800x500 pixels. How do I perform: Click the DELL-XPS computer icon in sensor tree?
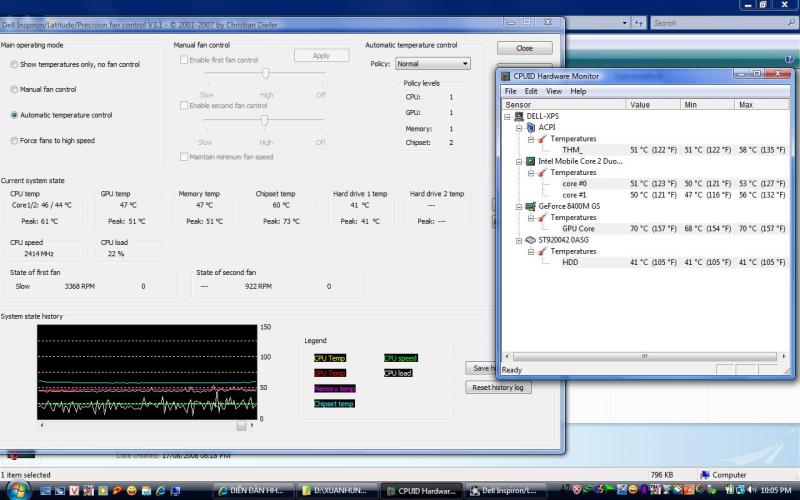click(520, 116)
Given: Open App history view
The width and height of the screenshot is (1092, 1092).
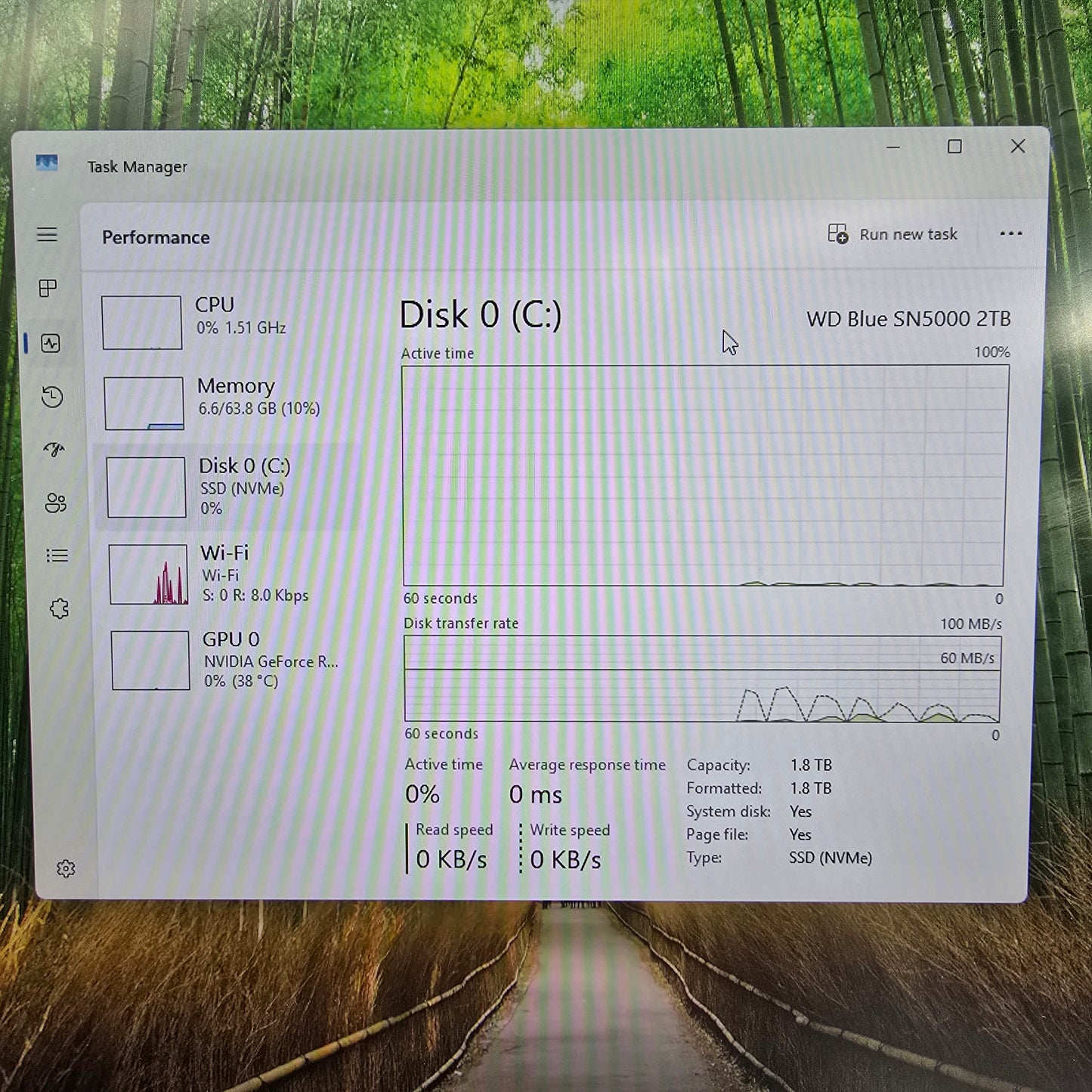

◆ ◆ ◆ ◆ ◆

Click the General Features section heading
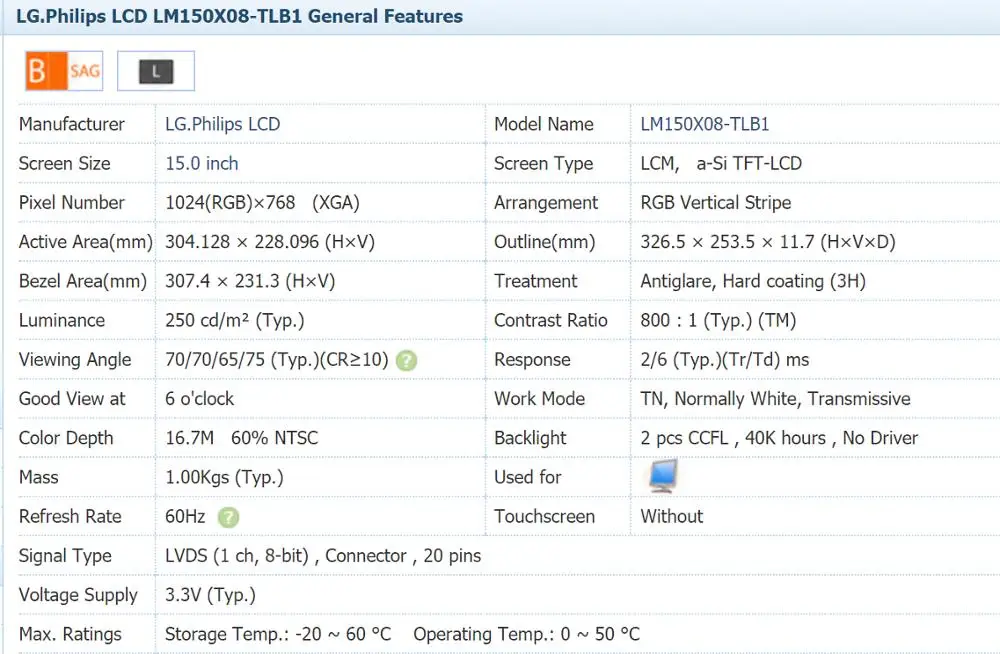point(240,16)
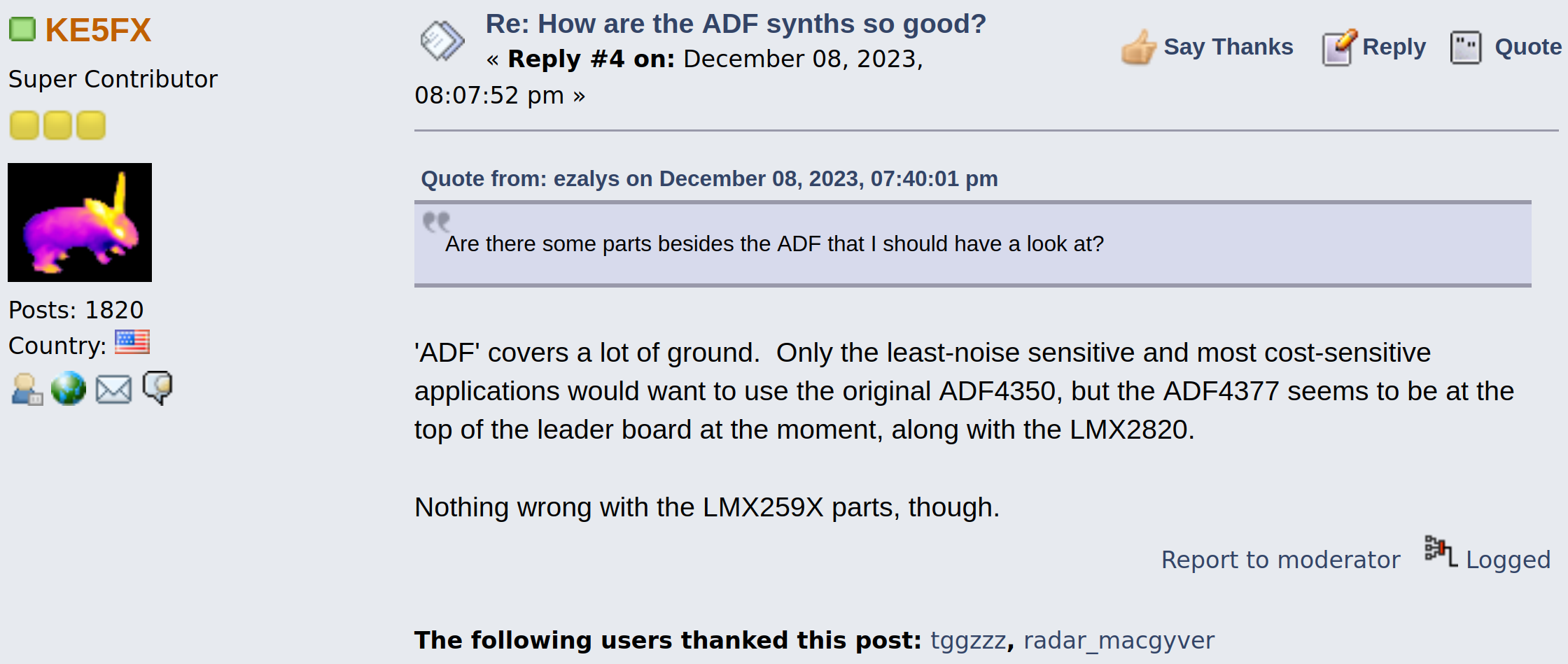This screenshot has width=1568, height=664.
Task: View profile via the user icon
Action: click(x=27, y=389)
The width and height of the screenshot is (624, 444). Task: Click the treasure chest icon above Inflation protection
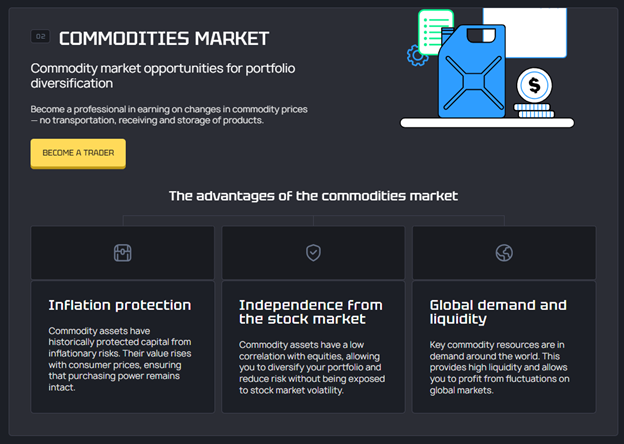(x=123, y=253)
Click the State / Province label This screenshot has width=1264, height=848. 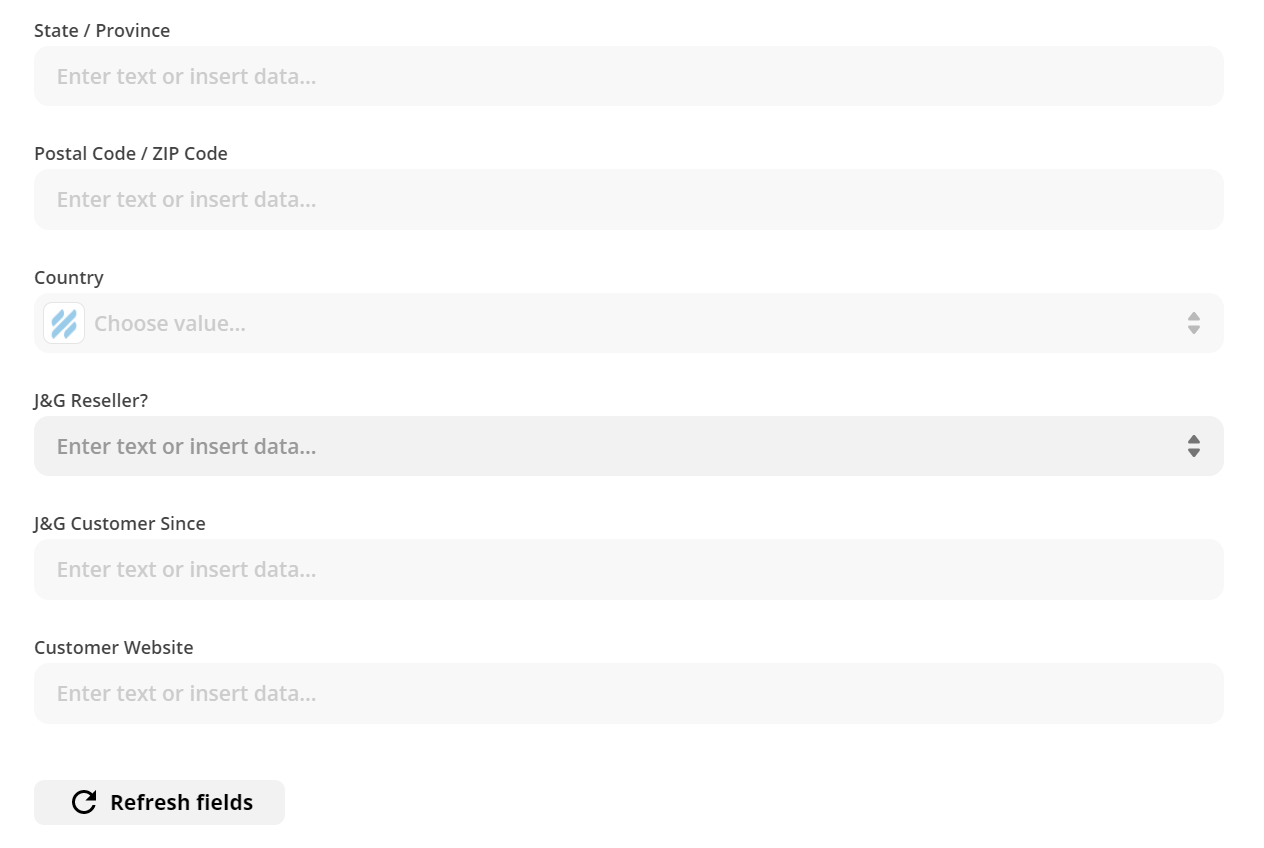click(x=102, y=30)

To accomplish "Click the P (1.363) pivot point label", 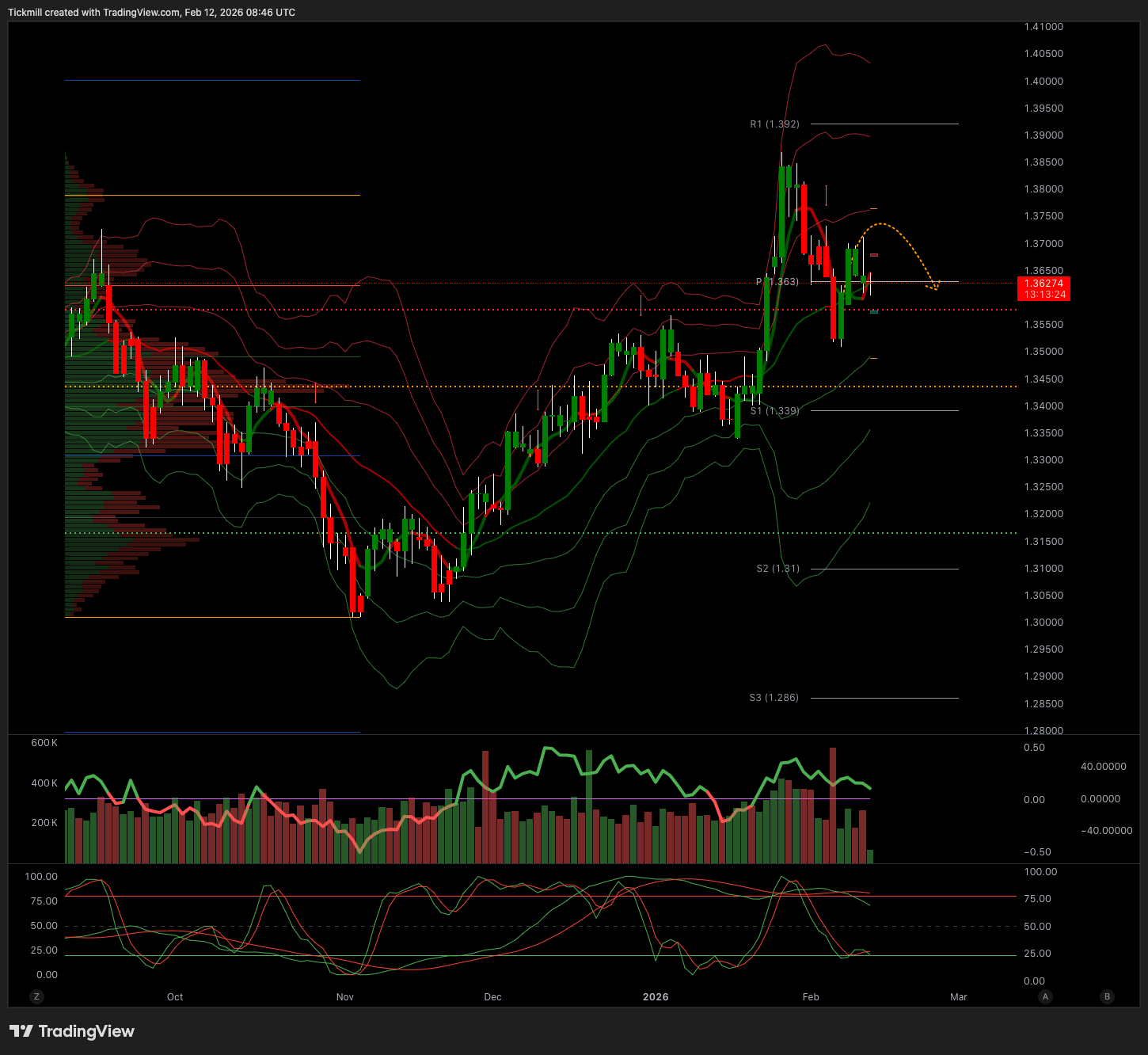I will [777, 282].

◆ ◆ ◆ ◆ ◆

*Exercise instructions*: From the records above, quote word for word only the lines beginning at the line that has "800x500 pixels. How" and stopping after the line that has "The width and height of the screenshot is (1092, 1092).". Omit the pictures.

*Task result*:
800x500 pixels. How do I perform: Click the DELL-XPS computer icon in sensor tree?
click(520, 116)
Given: Open App history view
The width and height of the screenshot is (1092, 1092).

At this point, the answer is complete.